VW began selling cars in UK with cheat software in 2008: boss

A Volkswagen logo stands next to a CCTV security camera in Wolfsburg, Germany October 7, 2015. REUTERS/Axel Schmidt·Reuters

By Costas Pitas

LONDON (Reuters) - Volkswagen (VOWG_p.DE) first sold cars in Britain equipped with software that could cheat emissions tests in 2008, its UK boss said on Monday, but he shed little light on the root cause of the scandal.

Europe's largest automaker has admitted rigging diesel emissions tests in the United States, and Germany's transport minister says it also manipulated them in Europe.

The company's UK managing director said that, while it first began selling cars in the country equipped with so-called defeat devices around seven years ago, he only became aware of such software last month.
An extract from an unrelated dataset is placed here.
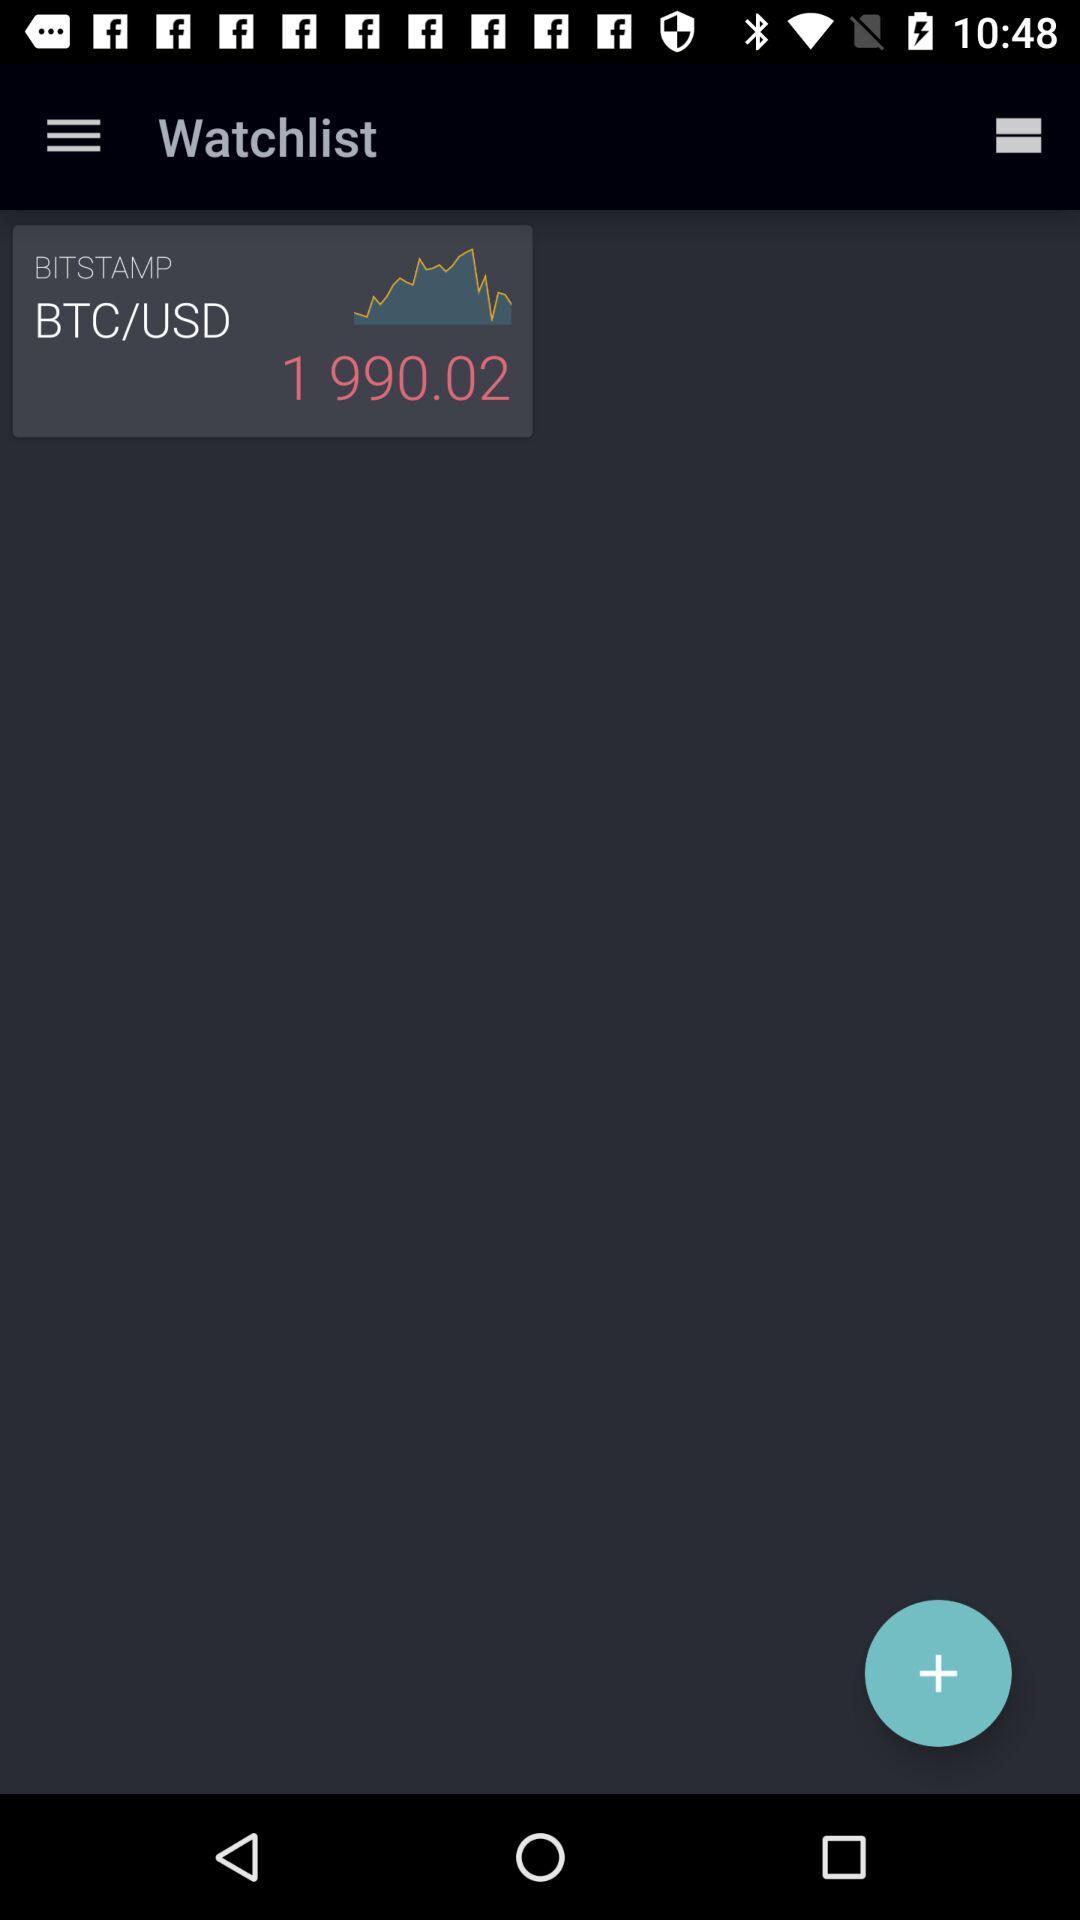  I want to click on icon to the right of the watchlist icon, so click(1017, 135).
"I knew nothing about this subject until 19 September this year, when I first heard it on the news from the United States," Paul Willis told a committee of British lawmakers.

The scandal is the biggest crisis in Volkswagen's 78-year history. It has wiped more than a third off the German company's share price, forced out its long-time CEO and prompted investigations around the world.

Volkswagen's U.S. chief executive told American lawmakers last week that the rigging of tests was not a company decision but the result of actions by a small number of engineers.

UK boss Willis said he thought it was implausible that senior officials at Volkswagen knew about the test-rigging.

He apologized to customers and said the brand needed to rebuild trust, but when asked technical details about the software and engines, he said: "I'm not an engineer."

"My role in the United Kingdom is in sales, marketing, distribution and finance," he said. "The department that looks after the engines, the technical development of Volkswagen, I have no direct relationship with that," he added.

Willis said the carmaker would discuss contributing toward the cost of retesting vehicles in Britain.

Britain's transport minister Patrick McLoughlin later told the lawmakers he did not believe other companies making cars in Britain were rigging emissions tests, but that he had yet to receive responses from some carmakers to letters he had sent on the issue.